Of the 65 churches in Baghdad, 40 have been bombed since the United States' invasion of Iraq in 2003. Iraq had a flourishing Christian community of 1.5 million at the start of the war; now it is a third that size. In Egypt, 40 Coptic churches were burned and looted in August in a wave of attacks blamed on radical Islamists. In September a suicide bomber attacked a church in northwestern Pakistan, killing 85 people. Living under strict antiblasphemy laws, Christians throughout the country are being accused of blasphemy because of their Christian convictions. In Syria, Christians are caught in the cross fire of a civil war and are targeted by radicals on both sides.
Persecution is occurring not only in the Middle East but in Nigerian, Kenya, Burma, India and North Korea. North Korea may be the worst place in the world to be a Christian; it's believed that a quarter of the country's Christians live in forced-labor camps.

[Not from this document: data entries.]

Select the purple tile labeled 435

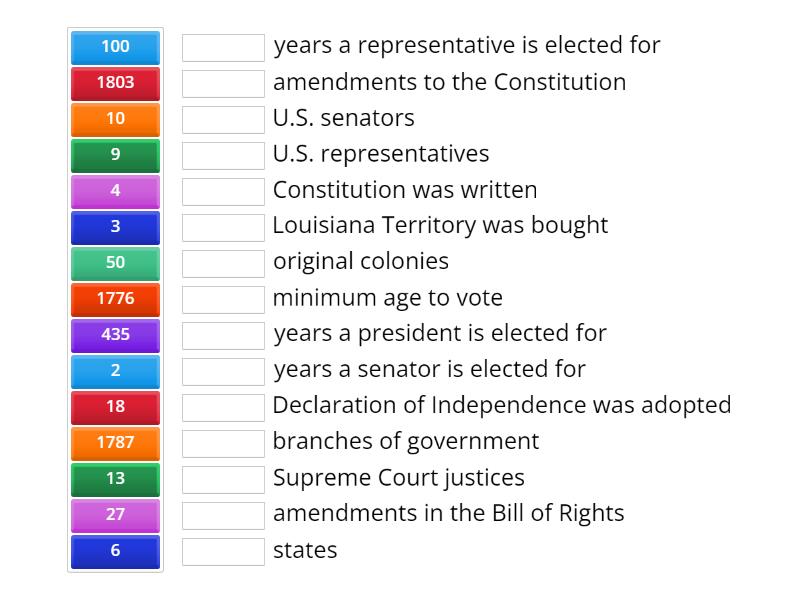click(115, 335)
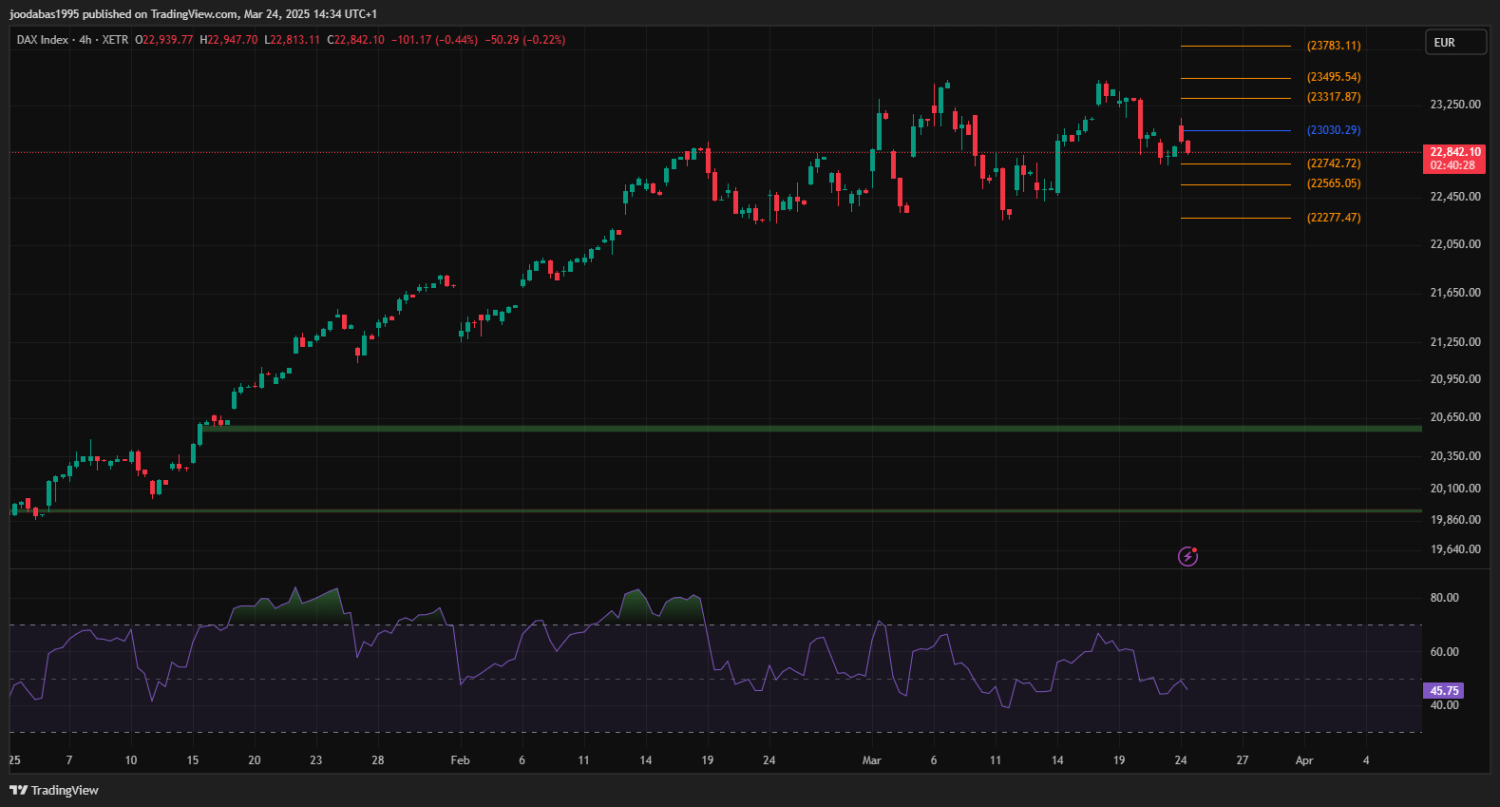The height and width of the screenshot is (807, 1500).
Task: Click the joodabas1995 publisher name
Action: click(x=43, y=13)
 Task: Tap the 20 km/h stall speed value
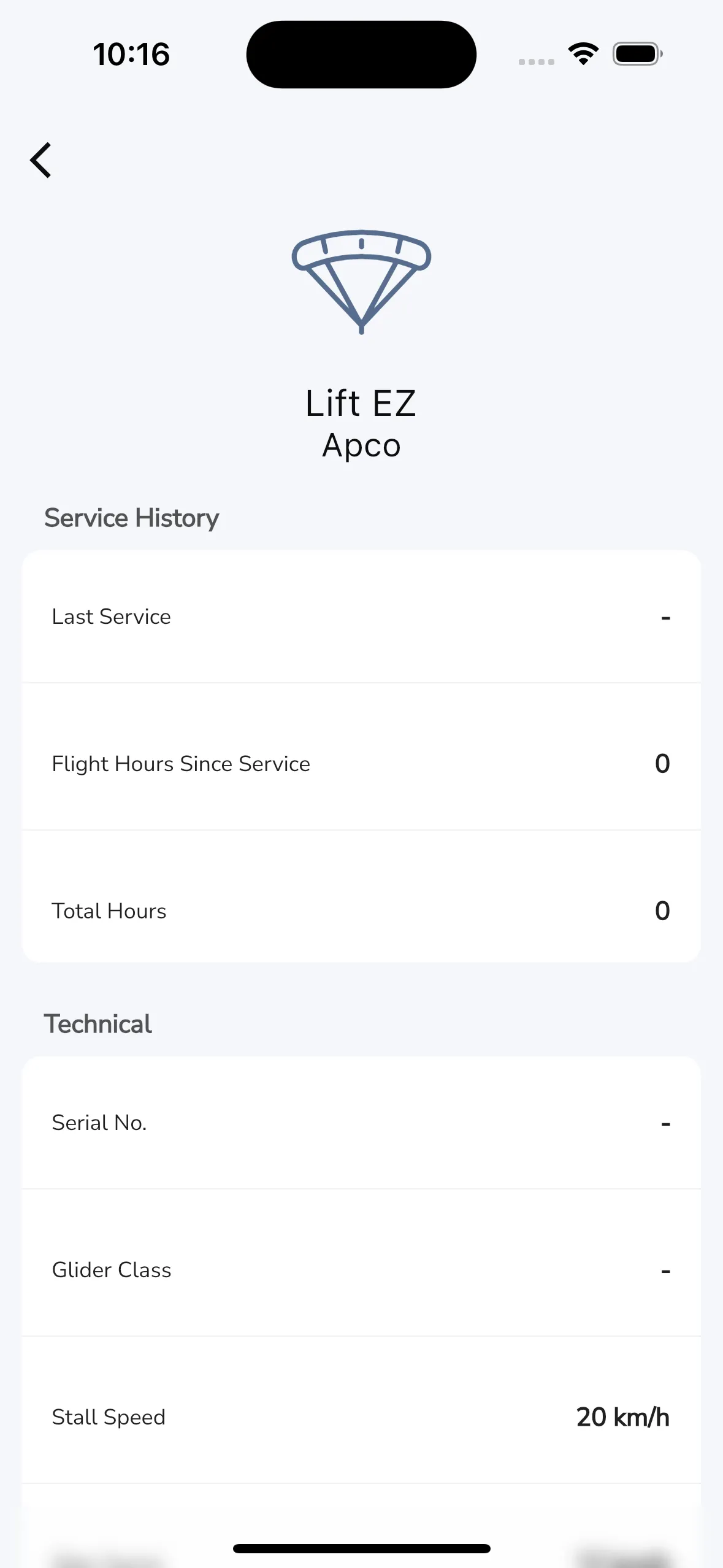tap(622, 1417)
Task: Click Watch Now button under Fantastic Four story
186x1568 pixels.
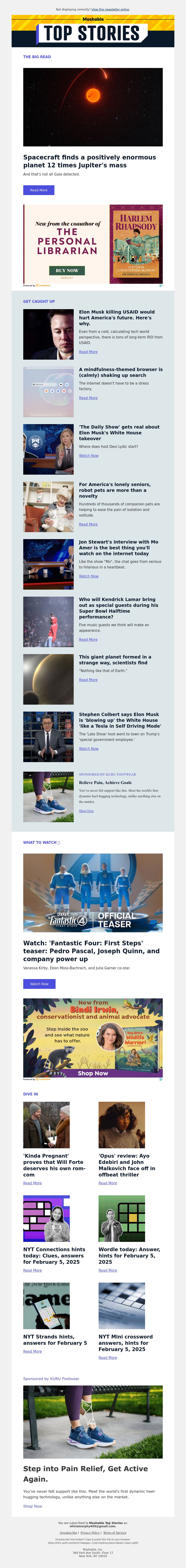Action: tap(40, 984)
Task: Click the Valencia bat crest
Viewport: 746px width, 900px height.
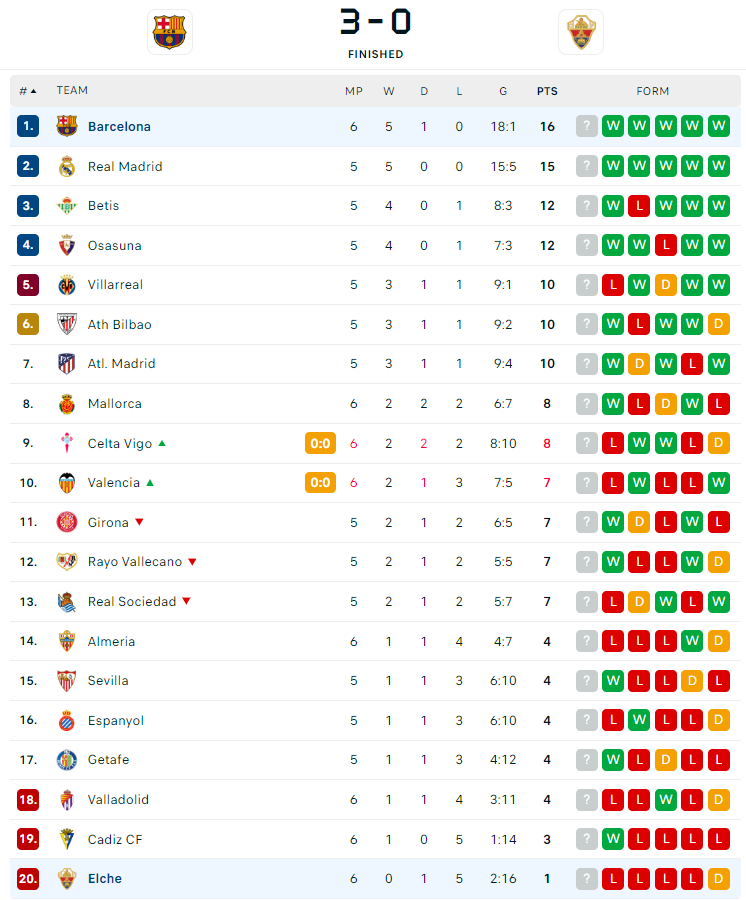Action: [67, 483]
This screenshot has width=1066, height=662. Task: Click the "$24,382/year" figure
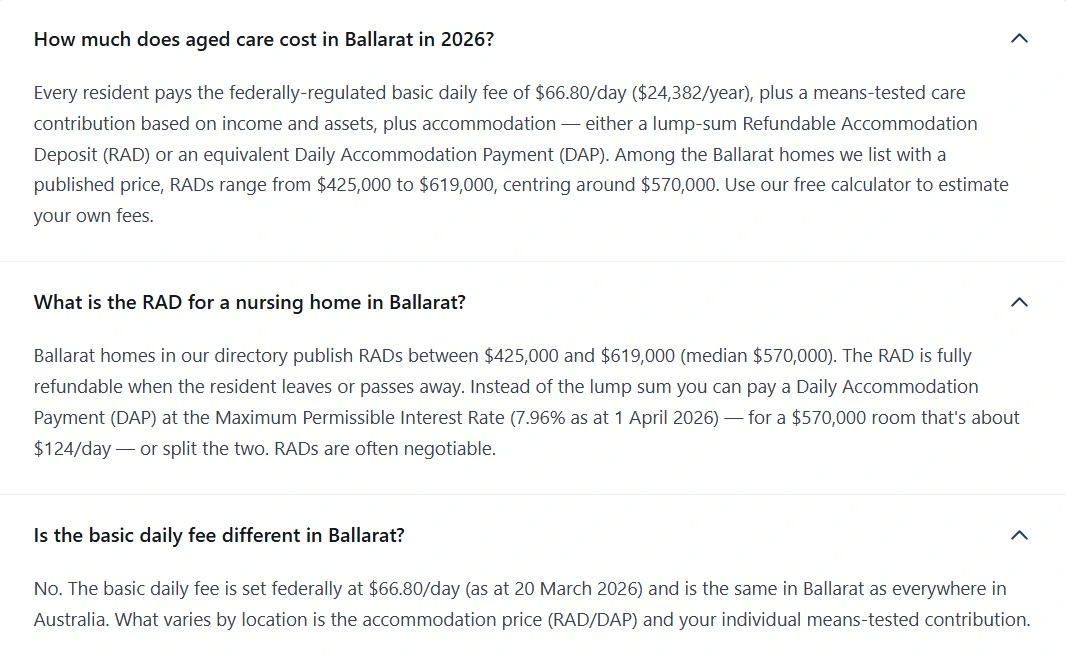tap(693, 93)
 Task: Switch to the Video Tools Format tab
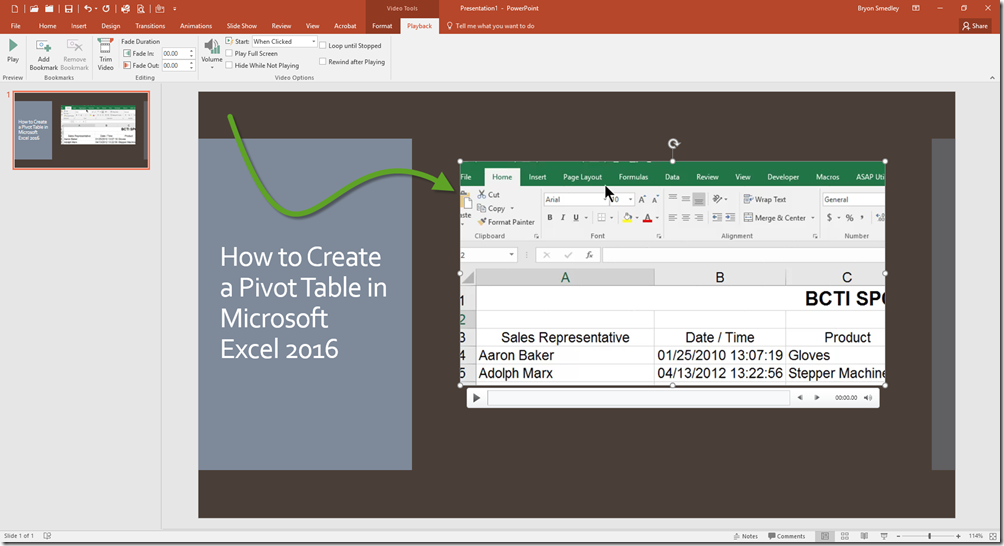click(382, 26)
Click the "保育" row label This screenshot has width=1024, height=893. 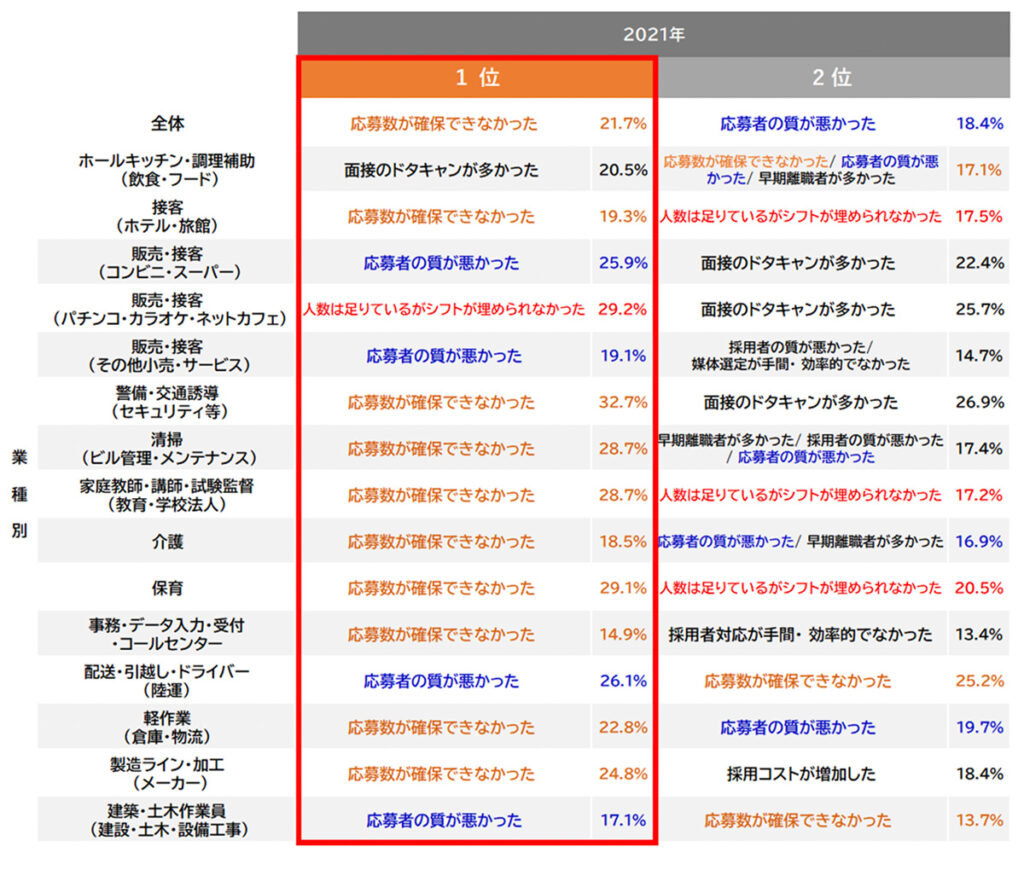coord(168,588)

However, as John L. Allen, Jr., author of the
The Global War on Christians: Dispatches from the Front Lines of Anti-Christian Persecution, notes that this persecution is the greatest story not being told in the 21st century. Why? Allen believes that one reason is that because many of us have learned about Christian imperialism, we have a hard time believing that Christians can be among the oppressed and not always the oppressor. And as
The Christian Century points out, "others are wary of the anti-Muslim fervor that fuels some people's focus on Christian persecution." And while, no doubt, this latter point is true, it isn't an excuse for looking the other way when a religious community is being persecuted, whether it's Christian, Jewish, Buddhist, Muslim, or something else (Source:
The Christian Century, November 13, 2013).